Un romancier en herbe est poursuivi par une obsession. Il file des inconnus jusqu’au jour ou l’un deux, cambrioleur professionnel, l’entraîne dans ses combines…

À l’origine des fantasmes

Bill est commun. Bill aime la foule, s’immiscer dans la normalité. Il aimerait être écrivain, raconter des histoires, dresser des portraits… Pour se faire, Bill suit des gens, aime épier l’inconnu.e et observer le moindre geste, en déterminer un comportement, une émotion, une personnalité. Bill n’est pas sociopathe, ni un psychopathe, d’ailleurs – plutôt un fin observateur du genre humain, pour le bien de sa propre passion, l’écriture. Mais son quotidien de « voyeur » est perturbé lorsque l’une de ses enquêtes se retourne contre lui. Bill rencontre le mystérieux Cobb, qui se vend cambrioleur de haut niveau. Ce dernier le prend par la main dans ses affaires toutes plus louches les unes que les autres… Et c’est ainsi, à l’instar du film dont il est question ici, Following (Le Suiveur, en français, un peu moins sexy), que Christopher Nolan nous embarque lui-même dans son œuvre – pilier, schéma plus ou moins abouti d’une carrière qui ne fera que gonfler par la suite, jusqu’à la grande consécration (la trilogie The Dark Knight).

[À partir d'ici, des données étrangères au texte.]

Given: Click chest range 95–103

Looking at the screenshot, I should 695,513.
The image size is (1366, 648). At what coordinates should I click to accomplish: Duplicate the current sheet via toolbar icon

Ce qu’il y a de si particulier, dans Following, ce n’est ni son caractère rétrograde (le noir et blanc, l’économie de moyens, de décors, de dialogues… de tout en fait), ni son parti pris de durée (1h00, pas plus), mais tout ce qu’il a engendré. Following est le premier long métrage d’un auteur anglais très vite intégré à l’industrie à l’américaine, à l’univers sauvage d’Hollywood – mais qui a su y instaurer un cinéma unique, jamais linéaire, qui aime tanguer entre les réalités, les souvenirs et les rêves. 

(Dé)construction(s)

Nolan, avant même d’avoir ne serait-ce que penser au projet Inception (dont le personnage principal s’appelle aussi Cobb, étrangement), ou encore la course contre la montre Interstellar, se fascinait déjà par la déconstruction du récit. Following, son film le plus succinct à ce jour, n’est pas non plus son plus accessible, loin de là. La complexité du scénario, point fort du réalisateur, peut remercier une chronologie toujours aussi travaillée, qui ne prend sens qu’à la fin du film. Même en 1999, Nolan incitait déjà le spectateur à rester jusqu’à la fin de la séance, pour avoir la satisfaction personnelle de remettre un puzzle bien en place. 

Ainsi, Following, qui fêtera en décembre prochain ses 20 ans de bons et loyaux services, demeure une œuvre qui s’apprécie « à posteriori » du reste de la carrière de son auteur. Ce n’est que deux décennies plus tard que ce film prendra peut-être tout son sens, comme un point de départ « à tâtons », peut-être timide, des films immenses qui lui succéderont. Cependant, réside en ces images au grain contrasté une philosophie qui ne peut que convoquer l’admiration : un polar moulé dans le genre du film noir, déroutant et intriguant, sans qui ni Memento (premier véritable succès de Nolan) ni Inception n’auraient sûrement pas pu voir le jour. Rares sont les premiers films à pouvoir autant annoncer les préceptes d’une carrière aussi impressionnantes que celle de Nolan.